Lighthouses evoke strong emotions.
Because of its important location, value to navigation and historic nature, the old stone lighthouse at Split Rock in Essex has a story proudly told along the lake.
A lesser-known story has unfolded in the shadow of the old lighthouse and that story may be coming to a close.
In the 1920s, the United States Lighthouse Service, an agency that oversaw all U.S. lighthouses, authorized a steel tower to replace the manned lighthouse at Split Rock. In 1928, a metal tower was transported to the site by boat, erected and put into service.
During the 1930s, the U.S. Lighthouse Service merged with the U.S. Coast Guard.

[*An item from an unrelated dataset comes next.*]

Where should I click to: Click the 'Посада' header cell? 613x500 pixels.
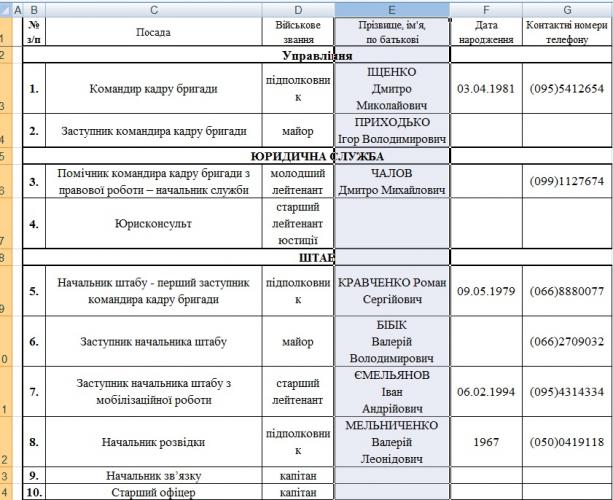(153, 31)
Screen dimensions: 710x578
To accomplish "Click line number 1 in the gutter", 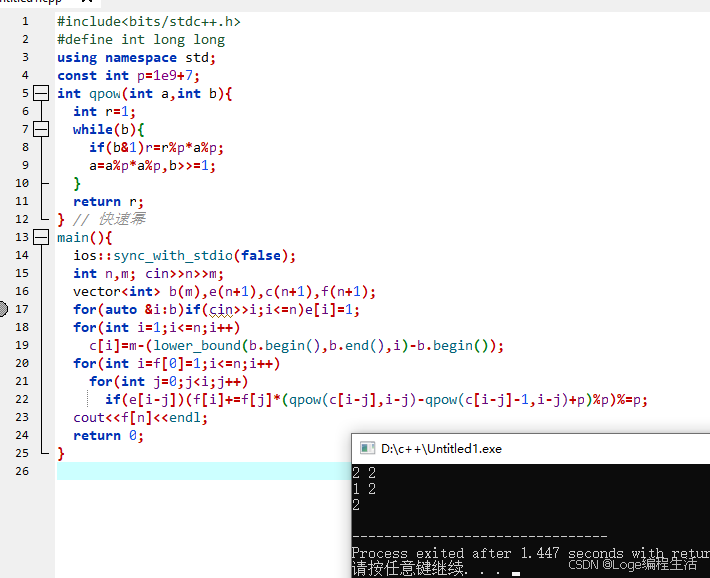I will pyautogui.click(x=24, y=21).
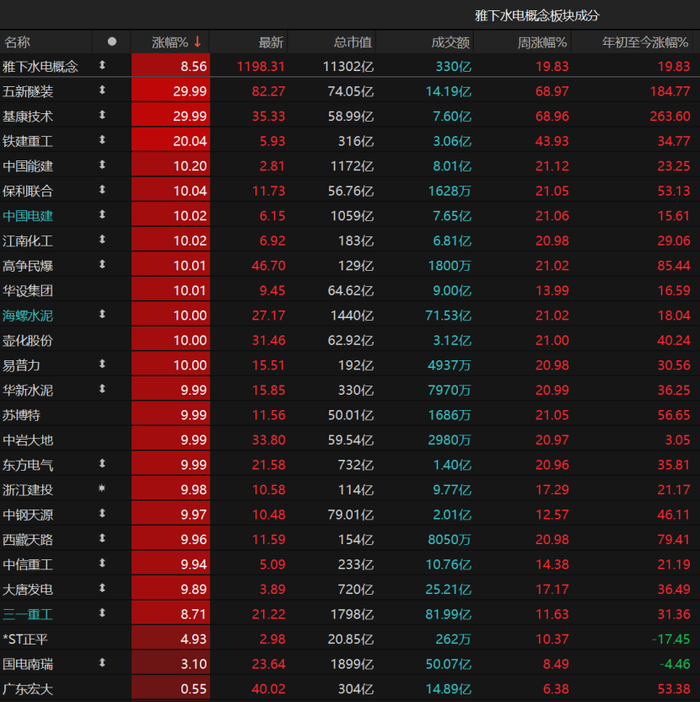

“The replacement skeletal tower deteriorated over the years, and a plan was set in motion between the Coast Guard and the owner to transfer the light from the steel tower back to the limestone tower,” according to Lighthousefriends.com. “This dream was realized on March 19, 2003, when after seventy years of darkness, a light once again beamed from (the older) Split Rock Lighthouse.”
Moving the light back to the old lighthouse made the metal structure obsolete.
In a press release in January 2014, the Coast Guard announced that they were considering demolishing or removing the metal tower at Split Rock as well as the similar tower at Isle La Motte. The reasons cited are understandable: “Both towers are of an obsolete design that does not meet current Coast Guard requirements for aids to navigation structures and are unsafe for Coast Guard personnel to climb for maintenance. Both towers present a safety hazard to persons on adjacent private properties and both towers present an environmental hazard due to deteriorating paint. Neither of the towers is an active aid to navigation.”
At Split Rock, the Heurich family has owned the stone lighthouse and lighthouse keeper’s dwelling since the 1950s.
This week, Gary Heurich provided several good reasons why the metal lighthouse that served for 75 years is worth saving.
In addition to being the first automated tower to replace a manned lighthouse on Lake Champlain and the tallest tower on the lake, it is in remarkably good shape. The Split Rock tower is a “tank tower,” representative of early acetylene technology.
Acetylene burns 10 to 12 times brighter than any other fuel that was available when the towers were built. The light could be seen for 12 to 13 miles.
According to Steven Engelhart of Adirondack Architectural Heritage, the towers represent an important generation of navigational history.
“Although the skeleton towers don’t have the same romance or stories connected to them as traditional lighthouses, they do have historical significance and value in their own right.”
Many swimmers, paddlers and birders would contend the towers have new value as wildlife habitat. For several years, ospreys have nested in the metal “basket” at the top of the towers at Split Rock and at Bluff Point on Valcour. It is ironic that at the time they were built, the towers might have been resisted as an unsightly addition to the lakeshore scenery, but now, like fire towers on mountain tops, they have become a part of history.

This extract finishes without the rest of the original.